-- RECORDS PROVIDED follows --
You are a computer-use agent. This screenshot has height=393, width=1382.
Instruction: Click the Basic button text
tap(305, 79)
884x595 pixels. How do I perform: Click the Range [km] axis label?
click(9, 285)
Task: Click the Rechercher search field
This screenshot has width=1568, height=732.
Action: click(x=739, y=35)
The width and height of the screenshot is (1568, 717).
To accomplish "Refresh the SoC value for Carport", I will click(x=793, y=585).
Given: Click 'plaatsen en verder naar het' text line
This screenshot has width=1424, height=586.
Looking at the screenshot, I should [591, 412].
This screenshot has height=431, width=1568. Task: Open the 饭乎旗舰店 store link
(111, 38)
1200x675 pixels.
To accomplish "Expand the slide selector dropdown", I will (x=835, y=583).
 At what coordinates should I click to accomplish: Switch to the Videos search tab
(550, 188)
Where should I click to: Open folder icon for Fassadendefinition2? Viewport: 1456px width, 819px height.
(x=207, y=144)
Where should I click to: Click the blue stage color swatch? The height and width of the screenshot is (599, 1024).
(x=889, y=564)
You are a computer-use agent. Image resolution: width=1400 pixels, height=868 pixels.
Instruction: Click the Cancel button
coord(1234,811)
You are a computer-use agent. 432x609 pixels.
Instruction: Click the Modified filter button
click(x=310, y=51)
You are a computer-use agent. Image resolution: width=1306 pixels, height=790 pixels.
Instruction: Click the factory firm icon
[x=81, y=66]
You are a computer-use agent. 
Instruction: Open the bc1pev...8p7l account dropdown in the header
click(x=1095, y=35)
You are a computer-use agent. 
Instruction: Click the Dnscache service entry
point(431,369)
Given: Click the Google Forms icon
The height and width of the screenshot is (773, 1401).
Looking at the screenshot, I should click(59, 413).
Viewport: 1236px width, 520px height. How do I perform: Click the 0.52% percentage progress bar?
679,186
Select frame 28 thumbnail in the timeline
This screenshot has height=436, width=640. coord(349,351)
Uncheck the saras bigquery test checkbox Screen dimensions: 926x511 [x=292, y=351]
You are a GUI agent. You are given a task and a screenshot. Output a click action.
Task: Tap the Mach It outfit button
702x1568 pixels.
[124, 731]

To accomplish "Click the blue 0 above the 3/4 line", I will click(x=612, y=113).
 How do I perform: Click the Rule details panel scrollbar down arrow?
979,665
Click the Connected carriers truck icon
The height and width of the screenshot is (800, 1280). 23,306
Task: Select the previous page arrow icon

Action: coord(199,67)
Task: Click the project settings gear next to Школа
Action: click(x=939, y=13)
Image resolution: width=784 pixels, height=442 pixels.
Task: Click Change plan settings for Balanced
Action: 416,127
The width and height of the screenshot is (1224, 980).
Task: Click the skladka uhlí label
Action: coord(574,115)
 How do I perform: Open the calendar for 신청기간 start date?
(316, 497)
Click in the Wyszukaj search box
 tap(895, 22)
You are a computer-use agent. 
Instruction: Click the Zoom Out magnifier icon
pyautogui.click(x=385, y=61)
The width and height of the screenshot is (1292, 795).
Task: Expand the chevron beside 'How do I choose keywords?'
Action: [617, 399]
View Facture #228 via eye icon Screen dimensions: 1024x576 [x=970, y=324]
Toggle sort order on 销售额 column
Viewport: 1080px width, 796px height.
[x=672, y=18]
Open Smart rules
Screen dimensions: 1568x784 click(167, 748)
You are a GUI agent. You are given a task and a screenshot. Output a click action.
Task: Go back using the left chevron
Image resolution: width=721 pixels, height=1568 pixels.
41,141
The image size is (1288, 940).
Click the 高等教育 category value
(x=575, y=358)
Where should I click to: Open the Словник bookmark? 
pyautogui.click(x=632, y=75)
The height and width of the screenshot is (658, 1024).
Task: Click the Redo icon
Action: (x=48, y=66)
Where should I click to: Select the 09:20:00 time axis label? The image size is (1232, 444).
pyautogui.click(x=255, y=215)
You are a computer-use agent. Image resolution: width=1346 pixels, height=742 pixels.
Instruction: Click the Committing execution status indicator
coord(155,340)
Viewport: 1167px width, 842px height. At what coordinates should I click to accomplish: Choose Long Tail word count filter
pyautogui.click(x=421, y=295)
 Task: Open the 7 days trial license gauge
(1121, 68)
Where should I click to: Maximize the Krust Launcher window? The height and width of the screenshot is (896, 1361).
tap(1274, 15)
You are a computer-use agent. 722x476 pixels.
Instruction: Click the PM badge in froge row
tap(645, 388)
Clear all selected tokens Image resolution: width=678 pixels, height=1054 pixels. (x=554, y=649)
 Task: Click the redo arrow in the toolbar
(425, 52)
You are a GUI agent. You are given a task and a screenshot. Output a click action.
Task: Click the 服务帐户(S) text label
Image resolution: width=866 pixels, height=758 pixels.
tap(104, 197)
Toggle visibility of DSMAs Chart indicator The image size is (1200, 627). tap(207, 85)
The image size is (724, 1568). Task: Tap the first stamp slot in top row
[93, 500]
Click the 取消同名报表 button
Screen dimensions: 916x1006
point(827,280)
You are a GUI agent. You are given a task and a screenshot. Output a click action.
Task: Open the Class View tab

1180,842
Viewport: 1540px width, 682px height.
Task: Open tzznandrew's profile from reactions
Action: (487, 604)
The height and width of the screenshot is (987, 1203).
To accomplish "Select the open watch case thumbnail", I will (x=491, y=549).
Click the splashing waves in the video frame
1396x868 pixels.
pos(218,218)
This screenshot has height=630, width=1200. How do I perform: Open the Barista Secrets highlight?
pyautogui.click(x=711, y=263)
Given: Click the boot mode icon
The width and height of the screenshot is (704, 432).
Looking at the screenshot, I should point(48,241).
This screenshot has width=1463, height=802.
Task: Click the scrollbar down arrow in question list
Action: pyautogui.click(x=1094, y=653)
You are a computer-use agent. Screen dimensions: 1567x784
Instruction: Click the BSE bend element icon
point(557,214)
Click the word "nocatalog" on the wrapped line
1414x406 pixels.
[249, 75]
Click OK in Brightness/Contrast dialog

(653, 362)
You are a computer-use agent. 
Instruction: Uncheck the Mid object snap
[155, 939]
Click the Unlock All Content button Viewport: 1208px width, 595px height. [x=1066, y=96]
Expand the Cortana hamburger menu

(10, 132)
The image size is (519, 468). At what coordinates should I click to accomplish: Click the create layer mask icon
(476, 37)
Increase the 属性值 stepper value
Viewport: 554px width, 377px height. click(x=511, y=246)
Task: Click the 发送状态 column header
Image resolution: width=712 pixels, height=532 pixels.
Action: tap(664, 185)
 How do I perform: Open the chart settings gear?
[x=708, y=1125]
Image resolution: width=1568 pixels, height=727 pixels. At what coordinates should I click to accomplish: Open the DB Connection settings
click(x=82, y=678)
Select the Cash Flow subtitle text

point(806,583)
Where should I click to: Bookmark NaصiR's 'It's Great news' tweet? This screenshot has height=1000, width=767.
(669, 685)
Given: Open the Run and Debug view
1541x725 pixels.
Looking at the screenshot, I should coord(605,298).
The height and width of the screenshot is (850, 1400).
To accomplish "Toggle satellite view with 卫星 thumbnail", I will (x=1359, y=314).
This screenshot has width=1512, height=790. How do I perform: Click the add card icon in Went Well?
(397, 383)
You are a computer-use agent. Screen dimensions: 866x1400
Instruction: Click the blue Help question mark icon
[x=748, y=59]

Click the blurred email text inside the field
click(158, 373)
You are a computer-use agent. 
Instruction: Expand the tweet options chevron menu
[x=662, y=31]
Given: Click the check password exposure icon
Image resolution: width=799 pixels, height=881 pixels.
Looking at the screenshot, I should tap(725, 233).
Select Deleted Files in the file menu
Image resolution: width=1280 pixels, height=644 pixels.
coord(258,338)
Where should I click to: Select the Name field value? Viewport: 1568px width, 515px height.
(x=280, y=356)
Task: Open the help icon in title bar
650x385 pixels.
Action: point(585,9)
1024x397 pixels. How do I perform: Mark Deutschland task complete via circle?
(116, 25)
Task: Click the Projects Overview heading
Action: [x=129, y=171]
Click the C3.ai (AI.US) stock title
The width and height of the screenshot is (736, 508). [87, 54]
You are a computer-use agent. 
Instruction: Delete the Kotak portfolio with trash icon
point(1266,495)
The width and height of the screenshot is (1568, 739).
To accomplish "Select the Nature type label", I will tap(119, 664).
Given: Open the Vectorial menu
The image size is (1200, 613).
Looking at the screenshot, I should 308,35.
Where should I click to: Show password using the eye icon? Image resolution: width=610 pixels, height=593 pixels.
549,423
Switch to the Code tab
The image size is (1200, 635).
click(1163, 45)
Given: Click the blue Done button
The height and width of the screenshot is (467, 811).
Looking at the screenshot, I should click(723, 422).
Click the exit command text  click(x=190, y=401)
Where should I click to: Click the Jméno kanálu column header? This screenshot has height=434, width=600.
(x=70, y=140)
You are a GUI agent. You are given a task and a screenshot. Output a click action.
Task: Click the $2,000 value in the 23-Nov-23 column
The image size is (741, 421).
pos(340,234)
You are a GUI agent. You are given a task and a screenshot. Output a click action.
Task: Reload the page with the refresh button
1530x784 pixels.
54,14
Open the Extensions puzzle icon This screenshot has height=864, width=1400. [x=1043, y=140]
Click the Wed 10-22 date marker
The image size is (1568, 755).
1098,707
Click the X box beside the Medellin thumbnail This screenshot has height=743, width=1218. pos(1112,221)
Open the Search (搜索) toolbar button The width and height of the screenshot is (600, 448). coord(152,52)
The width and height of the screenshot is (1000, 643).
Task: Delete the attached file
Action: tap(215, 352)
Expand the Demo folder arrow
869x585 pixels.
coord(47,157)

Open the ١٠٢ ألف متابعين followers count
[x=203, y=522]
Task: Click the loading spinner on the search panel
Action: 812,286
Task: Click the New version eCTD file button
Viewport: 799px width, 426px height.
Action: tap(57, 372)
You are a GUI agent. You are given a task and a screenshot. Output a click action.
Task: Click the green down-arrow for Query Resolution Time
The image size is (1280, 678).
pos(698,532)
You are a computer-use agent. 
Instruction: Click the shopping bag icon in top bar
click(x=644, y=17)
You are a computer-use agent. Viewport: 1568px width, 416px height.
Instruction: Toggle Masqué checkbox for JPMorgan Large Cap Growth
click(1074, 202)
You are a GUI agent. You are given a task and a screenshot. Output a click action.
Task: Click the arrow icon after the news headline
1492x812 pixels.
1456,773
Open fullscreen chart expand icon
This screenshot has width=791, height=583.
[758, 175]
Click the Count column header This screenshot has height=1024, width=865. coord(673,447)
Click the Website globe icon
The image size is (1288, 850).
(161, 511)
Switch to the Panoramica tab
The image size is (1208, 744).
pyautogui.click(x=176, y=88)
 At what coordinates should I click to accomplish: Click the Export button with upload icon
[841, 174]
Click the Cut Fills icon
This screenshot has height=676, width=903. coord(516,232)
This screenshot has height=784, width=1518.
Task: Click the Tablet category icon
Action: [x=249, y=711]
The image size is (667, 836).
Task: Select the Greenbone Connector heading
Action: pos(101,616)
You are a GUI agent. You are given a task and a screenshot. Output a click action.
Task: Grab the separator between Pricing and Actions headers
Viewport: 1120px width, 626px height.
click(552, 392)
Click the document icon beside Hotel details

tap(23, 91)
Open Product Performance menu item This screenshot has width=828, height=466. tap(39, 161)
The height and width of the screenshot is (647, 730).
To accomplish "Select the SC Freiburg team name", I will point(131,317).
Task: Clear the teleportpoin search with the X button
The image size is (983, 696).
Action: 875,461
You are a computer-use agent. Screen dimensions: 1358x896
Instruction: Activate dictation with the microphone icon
-- RECORDS PROVIDED concluded --
In the listing above, transcribe exactly everything from the line containing "Open the ١٠٢ ألف متابعين followers count" down to the line containing "Task: Click the arrow", including both and nothing more.

Open the ١٠٢ ألف متابعين followers count
[x=203, y=522]
Task: Click the loading spinner on the search panel
Action: 812,286
Task: Click the New version eCTD file button
Viewport: 799px width, 426px height.
Action: tap(57, 372)
You are a GUI agent. You are given a task and a screenshot. Output a click action.
Task: Click the green down-arrow for Query Resolution Time
The image size is (1280, 678).
pos(698,532)
You are a computer-use agent. 
Instruction: Click the shopping bag icon in top bar
click(x=644, y=17)
You are a computer-use agent. Viewport: 1568px width, 416px height.
Instruction: Toggle Masqué checkbox for JPMorgan Large Cap Growth
click(1074, 202)
You are a GUI agent. You are given a task and a screenshot. Output a click action.
Task: Click the arrow icon after the news headline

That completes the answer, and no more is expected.